# Task item
Exclude the pictures. Transcribe, exactly as written, the lines from the one with "This screenshot has height=640, width=1024." through the end of the entries below.

# Records from a dataset
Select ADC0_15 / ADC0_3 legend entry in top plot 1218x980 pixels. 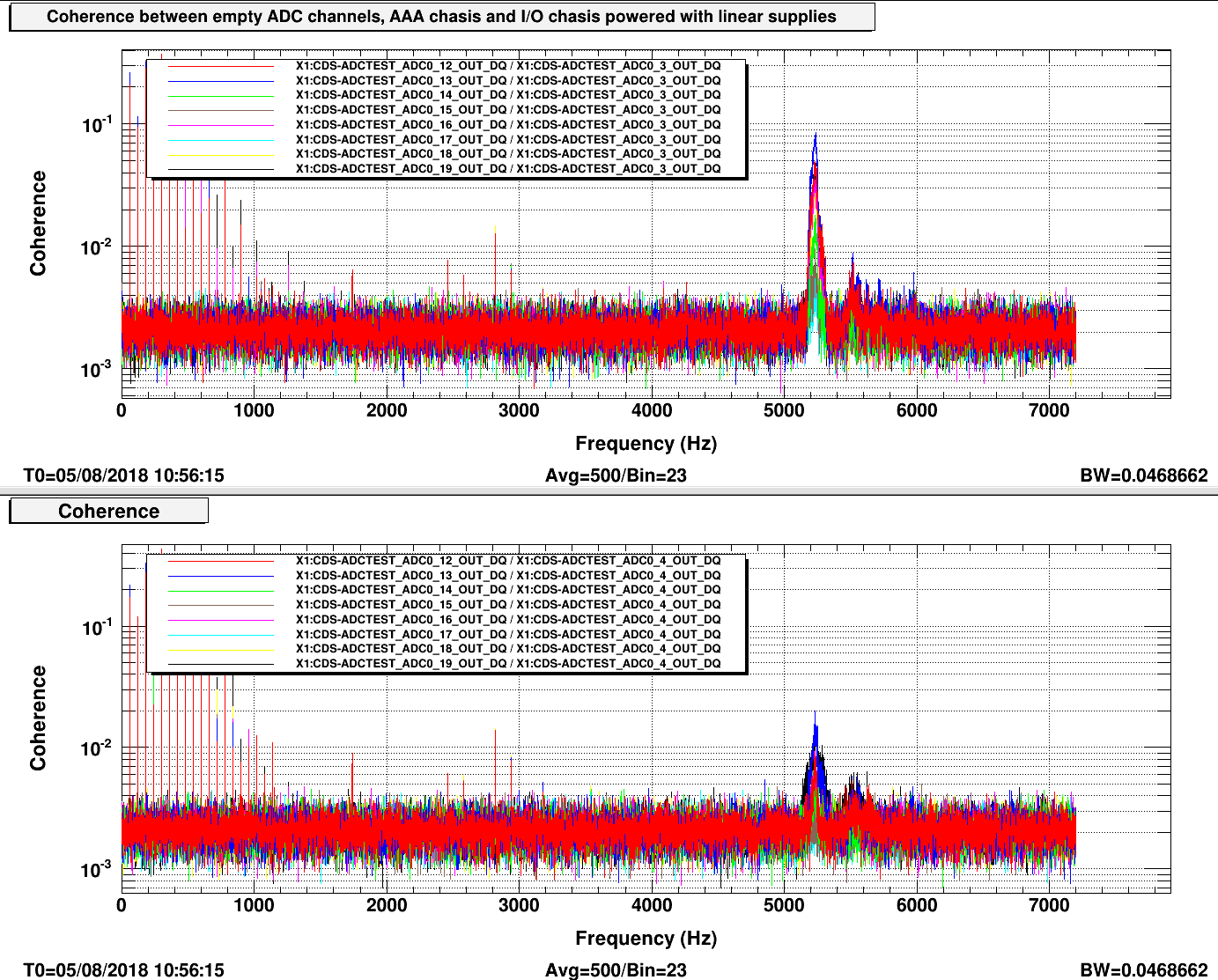(507, 110)
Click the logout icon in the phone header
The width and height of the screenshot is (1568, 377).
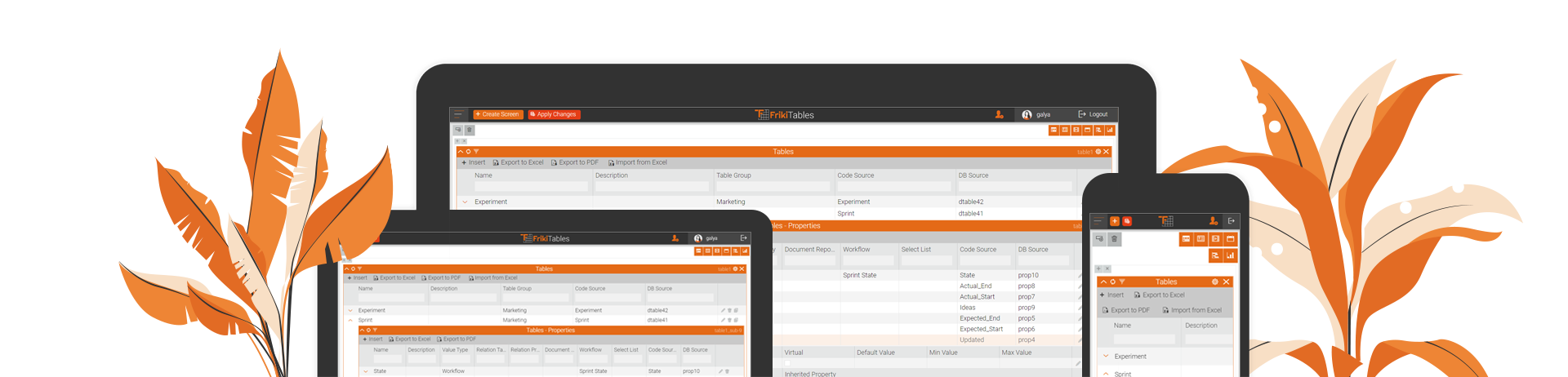[1232, 221]
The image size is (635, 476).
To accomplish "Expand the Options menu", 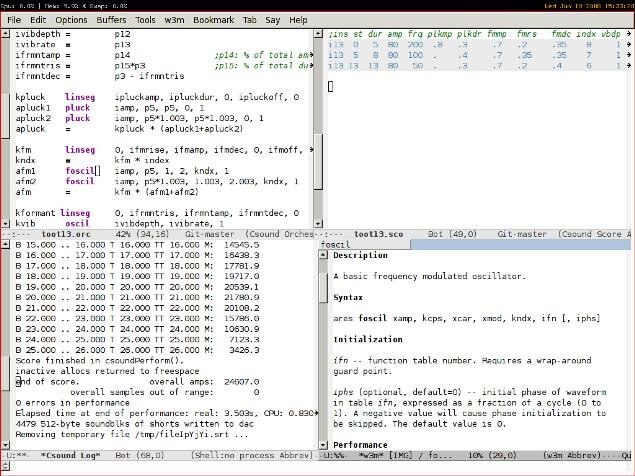I will coord(71,19).
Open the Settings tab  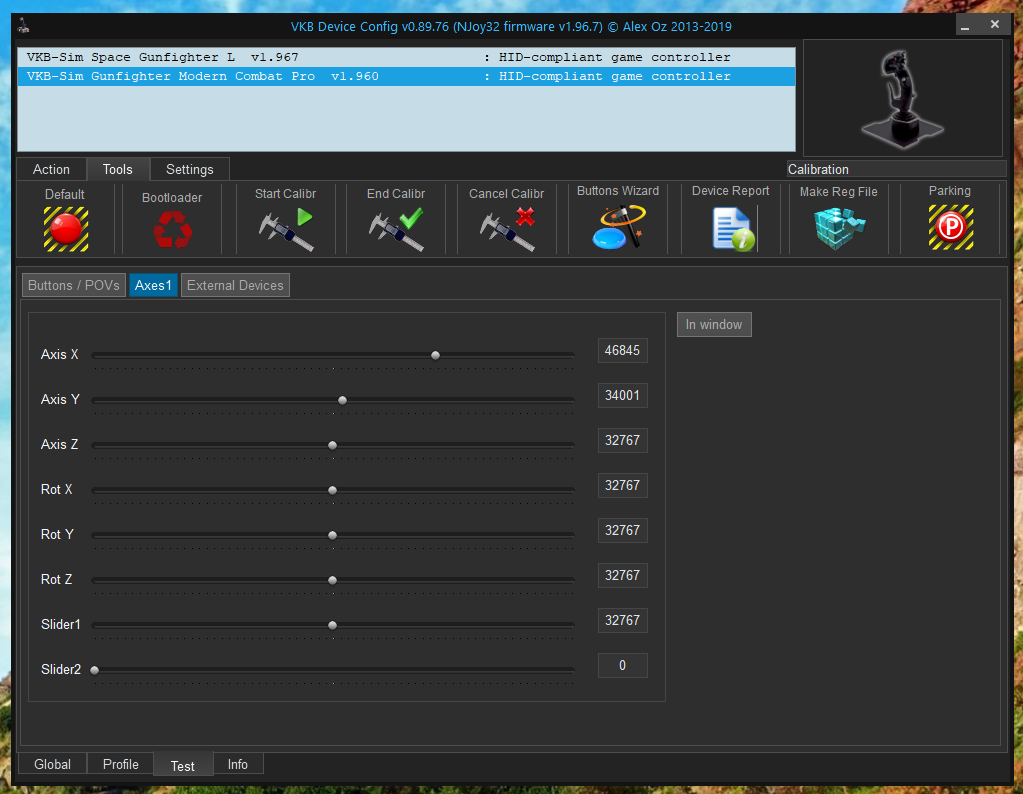[x=189, y=169]
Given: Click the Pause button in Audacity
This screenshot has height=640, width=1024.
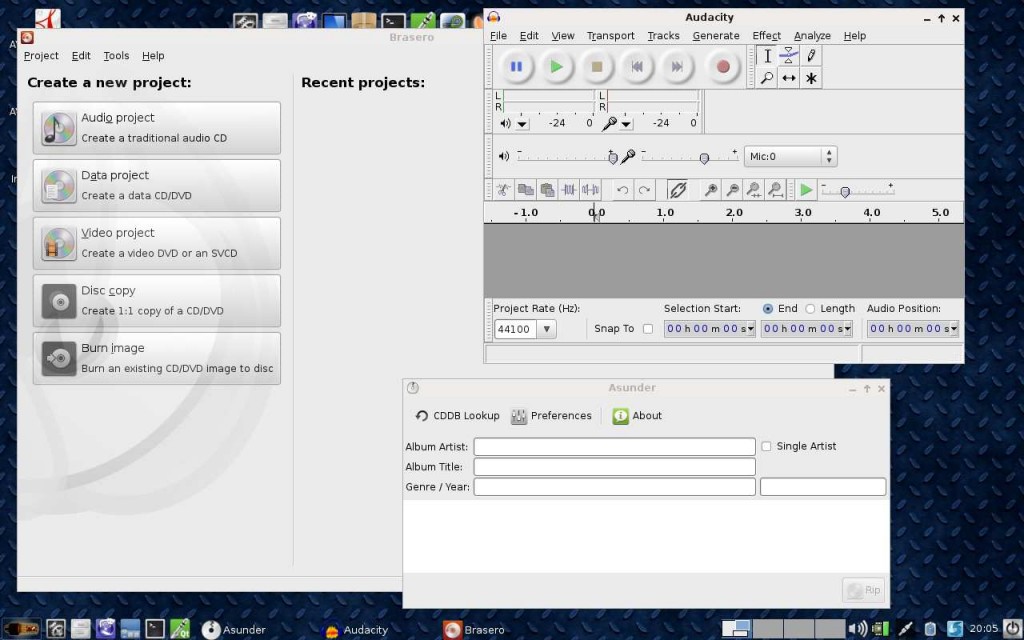Looking at the screenshot, I should point(516,67).
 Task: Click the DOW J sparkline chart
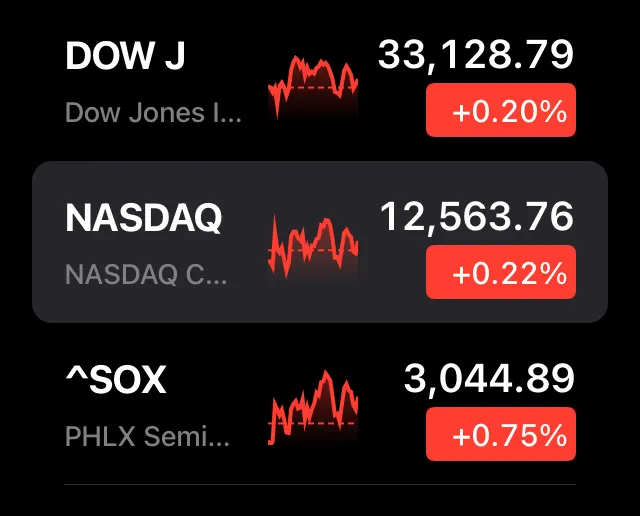[x=313, y=86]
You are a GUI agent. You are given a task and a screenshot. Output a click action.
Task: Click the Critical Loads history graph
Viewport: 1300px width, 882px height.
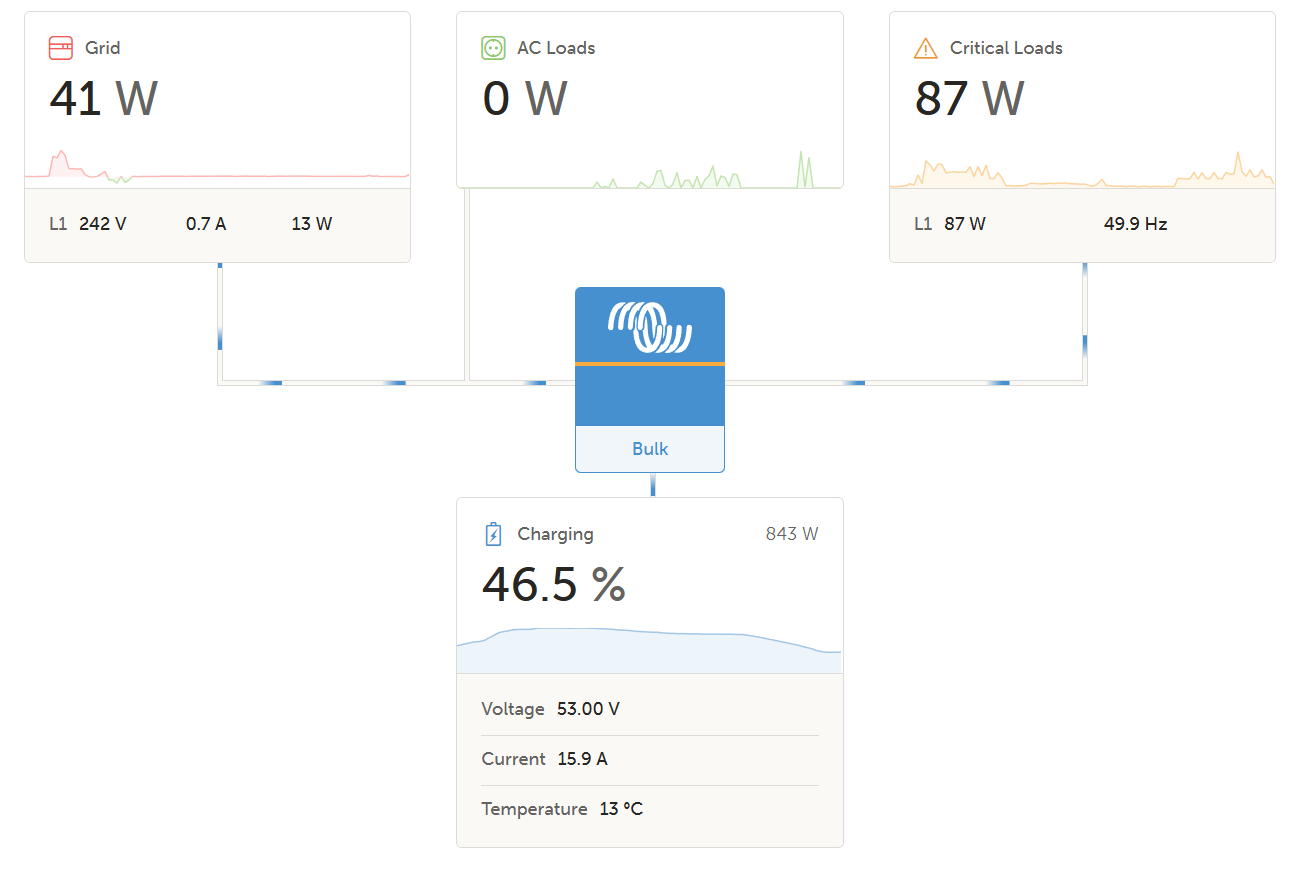[x=1082, y=172]
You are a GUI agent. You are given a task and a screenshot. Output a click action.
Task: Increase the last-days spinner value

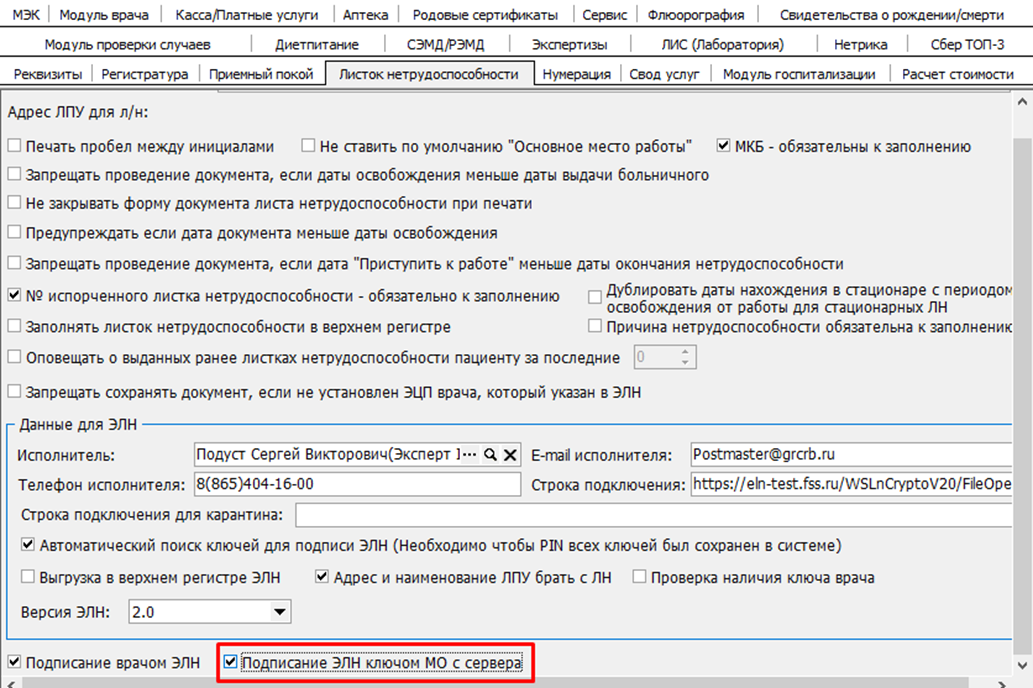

# Response for this exercise
This screenshot has height=640, width=1024.
Looking at the screenshot, I should point(516,67).
 Task: Click the DOW J sparkline chart
[x=313, y=86]
You are a GUI agent. You are given a task and a screenshot. Output a click action.
Task: Click the Critical Loads history graph
Viewport: 1300px width, 882px height.
[x=1082, y=172]
You are a GUI agent. You are given a task and a screenshot. Output a click action.
Task: Increase the last-days spinner value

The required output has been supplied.